Copy the entries word for word, from the very first line through the line that contains "(x=80, y=16)".

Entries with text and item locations
--- Begin ---

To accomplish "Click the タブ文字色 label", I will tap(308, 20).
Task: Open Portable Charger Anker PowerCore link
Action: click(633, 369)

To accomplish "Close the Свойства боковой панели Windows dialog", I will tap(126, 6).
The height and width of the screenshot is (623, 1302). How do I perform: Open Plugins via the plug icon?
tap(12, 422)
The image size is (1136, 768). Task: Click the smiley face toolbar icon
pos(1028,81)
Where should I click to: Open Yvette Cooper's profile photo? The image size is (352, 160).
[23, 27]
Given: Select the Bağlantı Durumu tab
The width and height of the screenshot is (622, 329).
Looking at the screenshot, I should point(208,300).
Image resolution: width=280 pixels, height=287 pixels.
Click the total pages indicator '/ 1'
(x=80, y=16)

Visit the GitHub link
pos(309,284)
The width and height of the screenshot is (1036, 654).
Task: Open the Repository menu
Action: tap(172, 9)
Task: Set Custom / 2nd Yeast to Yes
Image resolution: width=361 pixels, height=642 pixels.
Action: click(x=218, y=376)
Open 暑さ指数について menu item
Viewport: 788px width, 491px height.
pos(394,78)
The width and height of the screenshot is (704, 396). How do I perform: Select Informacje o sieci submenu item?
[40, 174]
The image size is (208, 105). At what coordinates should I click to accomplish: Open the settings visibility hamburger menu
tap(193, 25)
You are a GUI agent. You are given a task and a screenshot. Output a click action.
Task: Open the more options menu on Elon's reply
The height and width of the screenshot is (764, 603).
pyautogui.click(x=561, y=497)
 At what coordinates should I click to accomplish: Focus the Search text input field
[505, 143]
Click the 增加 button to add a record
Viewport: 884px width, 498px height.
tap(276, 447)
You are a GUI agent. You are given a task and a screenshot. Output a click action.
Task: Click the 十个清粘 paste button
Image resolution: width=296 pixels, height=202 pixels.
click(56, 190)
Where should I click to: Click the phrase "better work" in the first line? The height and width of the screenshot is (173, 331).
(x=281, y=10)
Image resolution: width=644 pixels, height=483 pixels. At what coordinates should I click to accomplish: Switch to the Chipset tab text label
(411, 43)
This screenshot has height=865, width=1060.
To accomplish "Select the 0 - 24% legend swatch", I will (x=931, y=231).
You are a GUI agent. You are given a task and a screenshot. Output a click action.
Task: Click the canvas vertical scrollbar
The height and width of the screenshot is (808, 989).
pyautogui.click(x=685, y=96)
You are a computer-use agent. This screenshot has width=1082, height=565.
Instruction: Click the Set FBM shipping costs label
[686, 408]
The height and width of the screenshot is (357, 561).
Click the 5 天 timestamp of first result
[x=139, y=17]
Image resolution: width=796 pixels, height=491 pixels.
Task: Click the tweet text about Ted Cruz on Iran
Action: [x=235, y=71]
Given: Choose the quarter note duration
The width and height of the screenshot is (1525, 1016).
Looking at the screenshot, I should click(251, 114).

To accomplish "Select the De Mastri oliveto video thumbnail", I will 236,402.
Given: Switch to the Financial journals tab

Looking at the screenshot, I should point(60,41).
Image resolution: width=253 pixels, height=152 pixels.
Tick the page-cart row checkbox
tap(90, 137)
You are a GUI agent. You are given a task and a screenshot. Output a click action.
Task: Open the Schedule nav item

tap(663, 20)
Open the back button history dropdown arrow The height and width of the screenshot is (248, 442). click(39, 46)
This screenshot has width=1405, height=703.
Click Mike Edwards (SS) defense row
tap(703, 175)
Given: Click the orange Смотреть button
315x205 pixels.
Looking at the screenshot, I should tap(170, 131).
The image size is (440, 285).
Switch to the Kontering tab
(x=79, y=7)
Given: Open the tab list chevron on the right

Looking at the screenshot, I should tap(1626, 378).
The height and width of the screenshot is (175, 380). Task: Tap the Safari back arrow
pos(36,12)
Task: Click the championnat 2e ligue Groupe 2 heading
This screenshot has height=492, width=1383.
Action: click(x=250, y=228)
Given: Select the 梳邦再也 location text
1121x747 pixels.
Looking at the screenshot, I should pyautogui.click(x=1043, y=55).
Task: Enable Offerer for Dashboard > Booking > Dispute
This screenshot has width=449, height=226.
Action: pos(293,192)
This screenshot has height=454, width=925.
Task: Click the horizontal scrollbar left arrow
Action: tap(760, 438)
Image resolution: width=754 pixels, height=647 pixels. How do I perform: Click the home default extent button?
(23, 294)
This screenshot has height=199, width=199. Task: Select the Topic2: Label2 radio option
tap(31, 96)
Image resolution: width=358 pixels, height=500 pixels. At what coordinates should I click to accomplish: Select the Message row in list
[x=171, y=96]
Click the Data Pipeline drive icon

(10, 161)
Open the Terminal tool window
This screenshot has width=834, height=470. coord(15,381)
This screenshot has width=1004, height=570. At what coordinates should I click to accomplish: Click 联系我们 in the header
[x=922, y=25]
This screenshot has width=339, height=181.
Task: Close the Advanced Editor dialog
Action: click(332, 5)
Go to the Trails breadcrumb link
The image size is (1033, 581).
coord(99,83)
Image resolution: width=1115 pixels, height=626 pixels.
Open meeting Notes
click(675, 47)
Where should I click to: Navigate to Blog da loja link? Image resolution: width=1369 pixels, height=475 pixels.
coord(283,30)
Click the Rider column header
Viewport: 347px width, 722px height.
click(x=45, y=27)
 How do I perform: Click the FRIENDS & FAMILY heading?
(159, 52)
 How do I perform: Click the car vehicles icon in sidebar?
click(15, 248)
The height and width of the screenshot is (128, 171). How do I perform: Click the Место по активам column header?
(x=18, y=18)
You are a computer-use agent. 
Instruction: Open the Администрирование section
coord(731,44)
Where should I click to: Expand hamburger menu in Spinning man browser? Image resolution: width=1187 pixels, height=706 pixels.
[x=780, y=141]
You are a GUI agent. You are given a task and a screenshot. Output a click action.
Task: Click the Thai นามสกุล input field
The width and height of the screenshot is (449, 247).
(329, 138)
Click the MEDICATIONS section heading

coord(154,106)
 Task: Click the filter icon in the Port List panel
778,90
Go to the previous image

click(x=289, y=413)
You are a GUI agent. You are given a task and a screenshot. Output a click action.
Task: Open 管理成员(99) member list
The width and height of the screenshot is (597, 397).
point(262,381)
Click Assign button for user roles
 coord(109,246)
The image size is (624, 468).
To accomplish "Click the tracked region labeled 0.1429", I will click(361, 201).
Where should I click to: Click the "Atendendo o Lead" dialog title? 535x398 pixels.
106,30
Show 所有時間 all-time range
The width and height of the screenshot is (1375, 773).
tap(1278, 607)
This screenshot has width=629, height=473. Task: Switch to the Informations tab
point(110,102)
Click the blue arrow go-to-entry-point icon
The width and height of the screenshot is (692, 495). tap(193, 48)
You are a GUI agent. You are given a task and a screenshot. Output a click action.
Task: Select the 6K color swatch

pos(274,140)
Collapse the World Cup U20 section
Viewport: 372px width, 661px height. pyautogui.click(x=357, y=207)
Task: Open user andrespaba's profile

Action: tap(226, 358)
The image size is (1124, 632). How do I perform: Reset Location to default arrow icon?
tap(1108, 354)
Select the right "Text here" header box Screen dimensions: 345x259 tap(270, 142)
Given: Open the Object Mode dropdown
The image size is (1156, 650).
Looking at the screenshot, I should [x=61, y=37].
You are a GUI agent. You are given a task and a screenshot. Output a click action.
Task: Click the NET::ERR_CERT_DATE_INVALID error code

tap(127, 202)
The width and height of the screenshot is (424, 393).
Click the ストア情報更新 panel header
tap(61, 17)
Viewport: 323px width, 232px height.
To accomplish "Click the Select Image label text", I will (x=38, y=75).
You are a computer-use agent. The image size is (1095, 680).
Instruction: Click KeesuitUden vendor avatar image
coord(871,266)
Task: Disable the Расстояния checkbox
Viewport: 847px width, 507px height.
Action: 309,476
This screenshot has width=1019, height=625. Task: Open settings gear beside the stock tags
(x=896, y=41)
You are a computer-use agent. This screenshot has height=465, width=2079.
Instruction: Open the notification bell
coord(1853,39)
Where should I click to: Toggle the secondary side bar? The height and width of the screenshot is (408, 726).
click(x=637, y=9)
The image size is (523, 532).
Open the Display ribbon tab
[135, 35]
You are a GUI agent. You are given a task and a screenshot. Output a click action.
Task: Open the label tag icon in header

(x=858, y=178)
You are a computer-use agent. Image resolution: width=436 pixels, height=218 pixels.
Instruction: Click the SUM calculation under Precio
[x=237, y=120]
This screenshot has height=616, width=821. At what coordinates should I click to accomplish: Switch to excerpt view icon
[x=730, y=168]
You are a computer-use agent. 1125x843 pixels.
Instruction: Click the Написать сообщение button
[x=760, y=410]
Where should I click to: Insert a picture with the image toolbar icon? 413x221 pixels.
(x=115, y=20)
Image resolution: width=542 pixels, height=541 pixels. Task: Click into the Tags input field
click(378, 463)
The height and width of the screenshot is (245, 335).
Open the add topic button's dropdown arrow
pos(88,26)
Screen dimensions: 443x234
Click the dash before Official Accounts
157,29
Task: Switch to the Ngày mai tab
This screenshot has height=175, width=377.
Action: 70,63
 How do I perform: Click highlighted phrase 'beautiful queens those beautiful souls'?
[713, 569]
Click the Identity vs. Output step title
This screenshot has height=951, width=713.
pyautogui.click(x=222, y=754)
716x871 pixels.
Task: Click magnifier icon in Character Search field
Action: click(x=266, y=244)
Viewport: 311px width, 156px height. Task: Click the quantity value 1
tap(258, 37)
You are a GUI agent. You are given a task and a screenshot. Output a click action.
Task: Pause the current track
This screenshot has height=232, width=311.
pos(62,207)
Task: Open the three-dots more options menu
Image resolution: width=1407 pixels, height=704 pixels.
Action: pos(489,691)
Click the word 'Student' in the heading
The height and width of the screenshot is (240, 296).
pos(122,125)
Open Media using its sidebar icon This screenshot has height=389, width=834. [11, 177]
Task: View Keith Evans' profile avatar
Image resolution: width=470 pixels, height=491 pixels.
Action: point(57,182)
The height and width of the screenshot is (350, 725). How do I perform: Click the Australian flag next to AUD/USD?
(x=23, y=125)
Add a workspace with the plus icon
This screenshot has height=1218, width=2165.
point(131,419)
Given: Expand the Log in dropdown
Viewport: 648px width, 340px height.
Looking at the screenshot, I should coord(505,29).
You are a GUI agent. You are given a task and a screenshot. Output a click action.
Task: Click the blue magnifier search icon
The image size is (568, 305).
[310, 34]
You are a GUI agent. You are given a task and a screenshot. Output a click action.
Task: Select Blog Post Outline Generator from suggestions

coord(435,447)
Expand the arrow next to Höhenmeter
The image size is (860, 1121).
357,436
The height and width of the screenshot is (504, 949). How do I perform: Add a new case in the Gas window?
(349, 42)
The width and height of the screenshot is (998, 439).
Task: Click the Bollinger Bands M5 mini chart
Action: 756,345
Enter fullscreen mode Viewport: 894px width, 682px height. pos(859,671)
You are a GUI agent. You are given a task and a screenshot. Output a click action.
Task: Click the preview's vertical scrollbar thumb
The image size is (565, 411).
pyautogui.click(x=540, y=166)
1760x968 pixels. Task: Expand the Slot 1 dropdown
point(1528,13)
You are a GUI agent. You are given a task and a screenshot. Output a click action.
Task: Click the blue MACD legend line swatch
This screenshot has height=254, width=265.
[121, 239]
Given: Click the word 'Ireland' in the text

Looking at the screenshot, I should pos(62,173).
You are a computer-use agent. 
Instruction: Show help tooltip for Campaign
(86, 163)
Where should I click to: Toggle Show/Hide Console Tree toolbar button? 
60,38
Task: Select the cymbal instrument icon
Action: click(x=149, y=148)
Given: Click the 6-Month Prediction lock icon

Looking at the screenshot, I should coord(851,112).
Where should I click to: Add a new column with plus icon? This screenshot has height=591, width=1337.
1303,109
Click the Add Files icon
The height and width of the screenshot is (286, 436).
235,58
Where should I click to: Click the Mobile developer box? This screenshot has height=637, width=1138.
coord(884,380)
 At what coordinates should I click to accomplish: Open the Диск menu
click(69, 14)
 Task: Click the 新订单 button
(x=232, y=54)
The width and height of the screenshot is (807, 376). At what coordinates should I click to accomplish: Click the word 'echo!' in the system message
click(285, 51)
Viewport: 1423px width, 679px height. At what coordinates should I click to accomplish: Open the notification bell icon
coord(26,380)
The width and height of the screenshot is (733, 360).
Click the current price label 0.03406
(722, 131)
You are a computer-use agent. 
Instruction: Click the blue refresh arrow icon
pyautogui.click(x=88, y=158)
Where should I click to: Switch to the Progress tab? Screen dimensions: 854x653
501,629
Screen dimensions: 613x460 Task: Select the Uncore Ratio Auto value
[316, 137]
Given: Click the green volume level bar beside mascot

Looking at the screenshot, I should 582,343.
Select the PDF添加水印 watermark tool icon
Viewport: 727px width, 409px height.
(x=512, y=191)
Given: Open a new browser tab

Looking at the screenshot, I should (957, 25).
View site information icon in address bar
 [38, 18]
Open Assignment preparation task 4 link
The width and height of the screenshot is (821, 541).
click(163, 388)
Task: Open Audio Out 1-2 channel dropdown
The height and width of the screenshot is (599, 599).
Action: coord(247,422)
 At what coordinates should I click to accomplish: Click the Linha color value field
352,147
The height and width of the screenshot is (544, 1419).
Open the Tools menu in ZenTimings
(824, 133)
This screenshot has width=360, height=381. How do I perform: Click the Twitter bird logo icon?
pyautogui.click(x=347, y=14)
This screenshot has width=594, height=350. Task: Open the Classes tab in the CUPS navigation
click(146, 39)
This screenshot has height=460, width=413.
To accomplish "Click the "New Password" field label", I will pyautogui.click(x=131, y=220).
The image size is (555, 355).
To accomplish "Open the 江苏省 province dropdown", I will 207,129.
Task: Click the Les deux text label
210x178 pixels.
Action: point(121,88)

--- End ---

RESPONSE FOR THIS EXERCISE —
To accomplish "Click the タブ文字色 label", I will tap(308, 20).
Task: Open Portable Charger Anker PowerCore link
Action: click(633, 369)

To accomplish "Close the Свойства боковой панели Windows dialog", I will tap(126, 6).
The height and width of the screenshot is (623, 1302). How do I perform: Open Plugins via the plug icon?
tap(12, 422)
The image size is (1136, 768). Task: Click the smiley face toolbar icon
pos(1028,81)
Where should I click to: Open Yvette Cooper's profile photo? The image size is (352, 160).
[23, 27]
Given: Select the Bağlantı Durumu tab
The width and height of the screenshot is (622, 329).
Looking at the screenshot, I should point(208,300).
Image resolution: width=280 pixels, height=287 pixels.
Click the total pages indicator '/ 1'
(x=80, y=16)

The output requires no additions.